27th Mayor of Kansas City, Kansas
- In office 2005–2013
- Preceded by: Carol Marinovich
- Succeeded by: Mark Holland

Personal details
- Born: 1968 (age 56–57) Kansas City, Kansas, U.S
- Political party: Democratic
- Spouse: Amy
- Relations: Jack Reardon (father)
- Alma mater: Rockhurst University (BS) University of Kansas (JD)
- Profession: Attorney
- Website: reardonreport.com

= Joe Reardon =

American attorney and politician (born 1968)

Joe Reardon (born 1968) is an American attorney who is the former mayor/CEO of the consolidated city-county of Kansas City, Kansas and Wyandotte County. He is a member of the Democratic Party.

==Personal life and education==
Reardon was born in 1968, to Jack Reardon, who also served as mayor of Kansas City, Kansas. Reardon is a lifelong resident of Kansas City. He has a wife, Amy, and two sons, Jack and Connor. Reardon graduated from Rockhurst University in 1990 with a BS degree in political science. He joined Tau Kappa Epsilon at Rockhurst. Reardon went on to earn a Juris Doctor degree from University of Kansas School of Law in 1994.

==Career==
After law school, Reardon joined the law firm McAnany, Van Cleave & Phillips from 1994 to 1999 as an Associate Attorney. In 1999, he began working for Thomson Reuters Westlaw, where he stayed until he was elected mayor of Kansas City, Kansas in 2005.

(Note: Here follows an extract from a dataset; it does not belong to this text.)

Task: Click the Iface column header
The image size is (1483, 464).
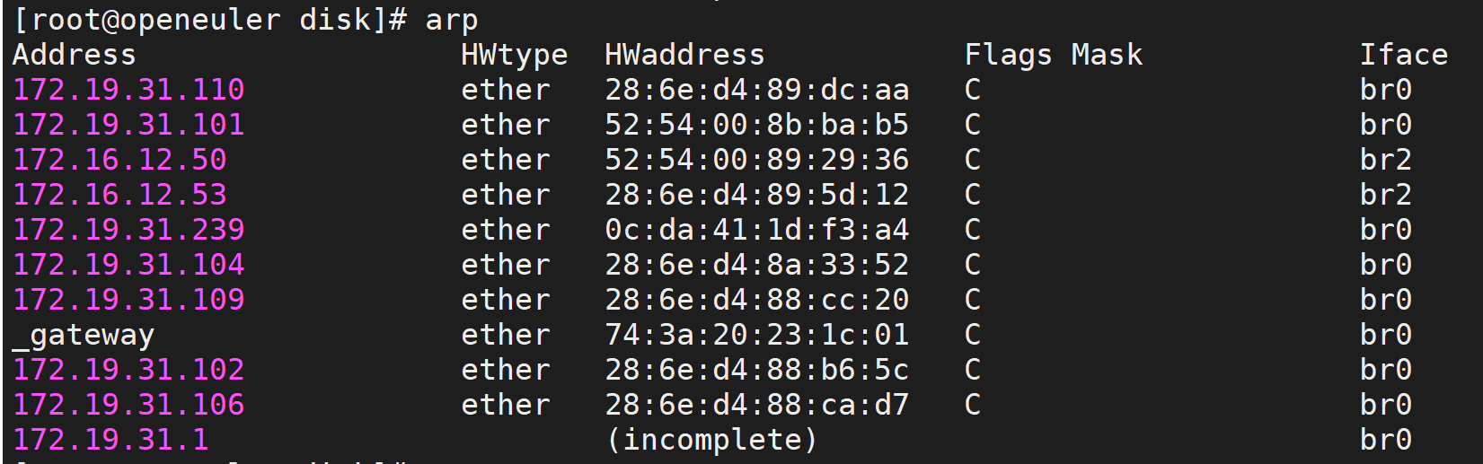Action: [x=1403, y=55]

Reardon began the public service portion of his career when he was elected Wyandotte County Commissioner in 2003, representing the second district in the downtown area. Reardon was elected mayor of Kansas City, Kansas after his predecessor, Carol Marinovich, chose not to run for a third term. Reardon helped build Sporting Park, the home of Sporting Kansas City. Reardon also played a role in attracting Google Fiber to the city. Reardon was also credited with helping to attract a casino and a Cerner development. In 2012, Reardon was named Kansas Mayor of the Year.

After his term as mayor ended, Reardon returned to the law firm McAnany, Van Cleave & Phillips. Reardon became President/CEO of the Greater KC Chamber of Commerce in 2016. Reardon serves on the boards of the Kansas Secretary of Commerce’s Start-Up Village Resource Committee, the University of Kansas Medical Center Advancement Board, and the KCI Airport Study Panel. Reardon founded Healthy Communities Wyandotte. He also joined Rockhurst University in August 2013 as an adjunct professor and executive in residence for the Helzberg School of Management.